Meredith Aby: We met with two women's groups when we were there. We were told about how hard it was for women economically. A significant number of Palestinian men have been held for questioning or have been held under administrative detention, where they can be held for 3 months without getting a lawyer, without legal rights.


A woman can immediately be put in a situation of being the sole breadwinner for her family, in a situation where 60% of the Palestinian population is below the poverty level. The groups were trying to give women job training so that they could provide for their family, but there are not enough job opportunities for people in Palestine. Before the Intifada, 50% of all Palestinians worked in the 48 territories, but the borders have been shut for 2 years, so that has economically everyone affected. This has put a lot of stress on the women there. They also talked about the new opportunities for leadership. They talked about the resistance that was developing, in terms of the roles for women. In both Intifadas, women have played strong roles in leadership. Many women are seeing this as an opportunity to step forward, as an opportunity to fight.

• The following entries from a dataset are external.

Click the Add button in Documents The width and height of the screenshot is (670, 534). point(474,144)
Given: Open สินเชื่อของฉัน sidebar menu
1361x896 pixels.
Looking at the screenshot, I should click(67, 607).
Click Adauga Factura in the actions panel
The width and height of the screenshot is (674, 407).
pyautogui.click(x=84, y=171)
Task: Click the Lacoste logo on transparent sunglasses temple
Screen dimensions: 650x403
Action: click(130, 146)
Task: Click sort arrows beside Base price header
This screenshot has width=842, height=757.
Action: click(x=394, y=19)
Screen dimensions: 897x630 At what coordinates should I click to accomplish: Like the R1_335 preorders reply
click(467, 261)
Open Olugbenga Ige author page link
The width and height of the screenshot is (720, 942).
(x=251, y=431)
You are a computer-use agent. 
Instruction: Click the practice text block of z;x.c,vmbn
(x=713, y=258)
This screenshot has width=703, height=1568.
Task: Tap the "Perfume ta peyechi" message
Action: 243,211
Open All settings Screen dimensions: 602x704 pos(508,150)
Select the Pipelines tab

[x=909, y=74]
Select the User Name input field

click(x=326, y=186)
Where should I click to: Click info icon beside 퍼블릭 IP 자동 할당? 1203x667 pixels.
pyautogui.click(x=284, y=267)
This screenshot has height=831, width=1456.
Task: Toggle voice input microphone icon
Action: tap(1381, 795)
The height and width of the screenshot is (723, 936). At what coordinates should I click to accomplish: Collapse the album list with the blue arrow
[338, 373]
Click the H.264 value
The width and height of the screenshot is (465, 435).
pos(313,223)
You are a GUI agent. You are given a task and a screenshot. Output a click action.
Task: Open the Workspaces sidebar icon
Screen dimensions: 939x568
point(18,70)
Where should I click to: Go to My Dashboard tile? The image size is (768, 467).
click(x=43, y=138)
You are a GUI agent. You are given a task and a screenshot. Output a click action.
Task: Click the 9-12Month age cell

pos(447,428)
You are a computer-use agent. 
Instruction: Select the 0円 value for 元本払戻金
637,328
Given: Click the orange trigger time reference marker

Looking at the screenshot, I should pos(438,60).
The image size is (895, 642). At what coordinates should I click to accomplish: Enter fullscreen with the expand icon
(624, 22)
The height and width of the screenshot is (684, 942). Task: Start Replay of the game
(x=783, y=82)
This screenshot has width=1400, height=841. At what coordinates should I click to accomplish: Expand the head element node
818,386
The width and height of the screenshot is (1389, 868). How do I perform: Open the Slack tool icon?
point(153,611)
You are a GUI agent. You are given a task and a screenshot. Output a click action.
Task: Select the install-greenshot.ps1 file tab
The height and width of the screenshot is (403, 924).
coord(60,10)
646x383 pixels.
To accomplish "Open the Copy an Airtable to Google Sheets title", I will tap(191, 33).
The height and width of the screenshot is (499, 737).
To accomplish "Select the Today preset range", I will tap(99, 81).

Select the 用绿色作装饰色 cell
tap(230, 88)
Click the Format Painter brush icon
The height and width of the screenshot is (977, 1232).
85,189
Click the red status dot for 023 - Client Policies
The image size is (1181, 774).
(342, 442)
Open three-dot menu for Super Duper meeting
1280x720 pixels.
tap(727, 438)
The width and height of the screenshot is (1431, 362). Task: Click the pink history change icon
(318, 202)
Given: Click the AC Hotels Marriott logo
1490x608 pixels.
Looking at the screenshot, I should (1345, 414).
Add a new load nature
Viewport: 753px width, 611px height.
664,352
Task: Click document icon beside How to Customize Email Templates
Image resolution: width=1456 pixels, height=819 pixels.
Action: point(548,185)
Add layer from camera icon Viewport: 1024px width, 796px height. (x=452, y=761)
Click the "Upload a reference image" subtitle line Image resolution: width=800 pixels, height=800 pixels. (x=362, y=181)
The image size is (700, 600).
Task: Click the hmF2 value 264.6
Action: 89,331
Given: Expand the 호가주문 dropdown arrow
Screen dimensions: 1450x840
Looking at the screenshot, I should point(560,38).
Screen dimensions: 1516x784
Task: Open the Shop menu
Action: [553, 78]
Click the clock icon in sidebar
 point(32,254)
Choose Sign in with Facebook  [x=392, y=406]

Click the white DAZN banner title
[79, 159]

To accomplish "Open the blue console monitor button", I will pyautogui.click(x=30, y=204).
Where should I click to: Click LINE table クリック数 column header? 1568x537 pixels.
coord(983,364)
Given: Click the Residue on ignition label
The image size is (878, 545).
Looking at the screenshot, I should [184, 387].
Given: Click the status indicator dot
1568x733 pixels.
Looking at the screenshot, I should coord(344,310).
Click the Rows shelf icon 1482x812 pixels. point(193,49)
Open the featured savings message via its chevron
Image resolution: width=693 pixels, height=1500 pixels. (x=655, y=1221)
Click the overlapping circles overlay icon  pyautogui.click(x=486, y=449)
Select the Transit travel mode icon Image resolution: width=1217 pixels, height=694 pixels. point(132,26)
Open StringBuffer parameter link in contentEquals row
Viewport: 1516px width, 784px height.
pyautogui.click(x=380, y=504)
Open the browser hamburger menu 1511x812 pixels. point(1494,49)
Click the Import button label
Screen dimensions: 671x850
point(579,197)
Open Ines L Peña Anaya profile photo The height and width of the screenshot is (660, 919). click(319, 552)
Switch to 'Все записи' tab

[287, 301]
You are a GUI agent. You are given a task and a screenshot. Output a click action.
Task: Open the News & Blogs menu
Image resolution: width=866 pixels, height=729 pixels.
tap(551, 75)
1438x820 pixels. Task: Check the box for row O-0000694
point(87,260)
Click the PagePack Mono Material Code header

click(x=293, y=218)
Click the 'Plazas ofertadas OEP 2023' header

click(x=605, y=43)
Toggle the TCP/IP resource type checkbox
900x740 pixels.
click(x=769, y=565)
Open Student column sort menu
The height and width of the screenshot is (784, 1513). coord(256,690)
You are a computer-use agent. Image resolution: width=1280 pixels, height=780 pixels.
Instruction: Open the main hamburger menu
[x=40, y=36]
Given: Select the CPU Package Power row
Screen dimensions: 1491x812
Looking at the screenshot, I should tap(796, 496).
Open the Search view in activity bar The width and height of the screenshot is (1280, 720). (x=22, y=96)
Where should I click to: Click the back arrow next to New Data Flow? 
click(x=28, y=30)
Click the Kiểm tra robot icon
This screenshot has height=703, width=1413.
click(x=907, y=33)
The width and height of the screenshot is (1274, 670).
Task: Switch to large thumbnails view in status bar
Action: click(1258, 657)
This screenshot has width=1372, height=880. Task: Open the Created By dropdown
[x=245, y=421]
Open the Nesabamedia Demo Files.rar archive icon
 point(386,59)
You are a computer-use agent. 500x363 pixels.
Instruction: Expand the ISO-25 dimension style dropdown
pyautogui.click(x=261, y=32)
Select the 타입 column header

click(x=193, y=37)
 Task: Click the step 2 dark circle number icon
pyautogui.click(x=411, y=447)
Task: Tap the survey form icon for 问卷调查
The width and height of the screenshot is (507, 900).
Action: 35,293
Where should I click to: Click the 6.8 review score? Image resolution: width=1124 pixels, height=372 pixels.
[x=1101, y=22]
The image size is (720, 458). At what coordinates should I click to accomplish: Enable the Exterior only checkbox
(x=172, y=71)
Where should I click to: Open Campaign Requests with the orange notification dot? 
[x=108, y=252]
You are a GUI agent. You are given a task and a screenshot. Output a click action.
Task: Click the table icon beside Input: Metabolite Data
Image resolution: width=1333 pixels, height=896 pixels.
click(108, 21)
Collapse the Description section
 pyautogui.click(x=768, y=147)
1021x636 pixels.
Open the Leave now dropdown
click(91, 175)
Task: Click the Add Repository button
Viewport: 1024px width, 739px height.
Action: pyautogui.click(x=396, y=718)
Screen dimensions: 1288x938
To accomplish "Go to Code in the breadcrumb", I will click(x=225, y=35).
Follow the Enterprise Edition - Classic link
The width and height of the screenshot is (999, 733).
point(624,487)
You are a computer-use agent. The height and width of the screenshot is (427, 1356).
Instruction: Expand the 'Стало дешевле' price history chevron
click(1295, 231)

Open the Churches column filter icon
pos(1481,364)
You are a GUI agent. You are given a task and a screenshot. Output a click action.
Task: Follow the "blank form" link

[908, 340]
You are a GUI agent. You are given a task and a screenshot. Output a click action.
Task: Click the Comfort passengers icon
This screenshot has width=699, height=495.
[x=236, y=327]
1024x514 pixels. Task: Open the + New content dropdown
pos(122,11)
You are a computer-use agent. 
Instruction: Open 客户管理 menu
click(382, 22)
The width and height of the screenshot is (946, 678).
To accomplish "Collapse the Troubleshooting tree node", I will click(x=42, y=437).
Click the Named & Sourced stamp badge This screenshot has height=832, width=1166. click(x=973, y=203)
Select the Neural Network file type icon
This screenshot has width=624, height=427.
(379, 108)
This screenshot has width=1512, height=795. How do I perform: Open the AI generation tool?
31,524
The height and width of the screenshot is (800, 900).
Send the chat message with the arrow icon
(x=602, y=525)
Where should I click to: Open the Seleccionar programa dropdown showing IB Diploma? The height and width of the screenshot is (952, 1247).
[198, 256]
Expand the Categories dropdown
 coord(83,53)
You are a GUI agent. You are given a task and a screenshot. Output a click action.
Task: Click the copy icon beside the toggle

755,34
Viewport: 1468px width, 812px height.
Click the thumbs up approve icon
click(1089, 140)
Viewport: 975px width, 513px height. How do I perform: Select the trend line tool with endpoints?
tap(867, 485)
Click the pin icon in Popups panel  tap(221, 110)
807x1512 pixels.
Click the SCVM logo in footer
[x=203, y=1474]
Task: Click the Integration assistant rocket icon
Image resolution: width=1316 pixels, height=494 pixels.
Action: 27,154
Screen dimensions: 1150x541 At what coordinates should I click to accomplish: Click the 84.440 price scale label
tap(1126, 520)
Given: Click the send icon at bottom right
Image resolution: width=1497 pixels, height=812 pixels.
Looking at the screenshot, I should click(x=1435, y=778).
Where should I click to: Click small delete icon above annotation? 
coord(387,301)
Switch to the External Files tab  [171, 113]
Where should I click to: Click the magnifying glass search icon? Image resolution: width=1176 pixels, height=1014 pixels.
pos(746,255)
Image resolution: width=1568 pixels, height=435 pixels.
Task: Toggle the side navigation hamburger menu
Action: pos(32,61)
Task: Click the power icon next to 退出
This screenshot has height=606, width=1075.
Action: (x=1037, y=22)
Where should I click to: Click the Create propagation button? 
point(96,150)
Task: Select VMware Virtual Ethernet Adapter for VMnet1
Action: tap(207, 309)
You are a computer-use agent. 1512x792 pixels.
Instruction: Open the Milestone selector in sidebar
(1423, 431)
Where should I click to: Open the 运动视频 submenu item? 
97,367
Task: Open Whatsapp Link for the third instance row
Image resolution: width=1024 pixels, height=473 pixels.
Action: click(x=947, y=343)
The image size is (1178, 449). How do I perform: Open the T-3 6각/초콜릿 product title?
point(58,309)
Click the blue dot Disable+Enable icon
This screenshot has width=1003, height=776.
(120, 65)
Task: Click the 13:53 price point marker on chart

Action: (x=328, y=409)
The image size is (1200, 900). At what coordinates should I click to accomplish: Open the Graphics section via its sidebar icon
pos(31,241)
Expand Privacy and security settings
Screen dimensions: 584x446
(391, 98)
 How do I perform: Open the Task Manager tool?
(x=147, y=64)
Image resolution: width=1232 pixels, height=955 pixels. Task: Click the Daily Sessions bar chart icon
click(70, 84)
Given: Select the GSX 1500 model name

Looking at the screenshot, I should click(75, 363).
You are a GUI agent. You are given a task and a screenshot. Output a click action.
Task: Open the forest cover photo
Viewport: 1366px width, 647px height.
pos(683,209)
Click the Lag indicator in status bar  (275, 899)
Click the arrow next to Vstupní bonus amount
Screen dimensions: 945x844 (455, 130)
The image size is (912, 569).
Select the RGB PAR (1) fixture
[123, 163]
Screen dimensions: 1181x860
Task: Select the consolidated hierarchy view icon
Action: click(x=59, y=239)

FB: You went to a prison to visit Ahmed Saadat, one of the main leaders of the Palestinian resistance and the head of the Popular Front for the Liberation of Palestine. What happened?


Katie Bonn: He was being guarded by Americans, British and Palestinian security personnel. The American and British security interrogated us, trying to be intimidating and playing good cop, bad cop. When they left us, they were right outside the door listening to us. We were in an open shed with windows but no door. It was really, really hot and we sat there for over 3 hours in chairs and waited and every so often these big guards would come and bug us.


The Palestinian officers were friendly, but the goal of the American and British security was to find out who we were and to intimidate us. While we were there, somebody got in to see him and we found out that Saadat knew we were there and wanted us to come in, but it wasn't up to him. We were told that in order for us to see Saadat we had to wait for the Americans, the British and the Palestinian Authority to agree to our visit. We were told that Arafat's office wouldn't allow us to enter and so we were turned away.


FB: Is there anything else that you'd like to add?


Meredith Aby: In the United States, people view the Palestinians either as terrorists or victims, but they are neither. They are not victims - receiving something painful and just accepting it. The Palestinian people are determined. They have a just fight and they have a right to their land.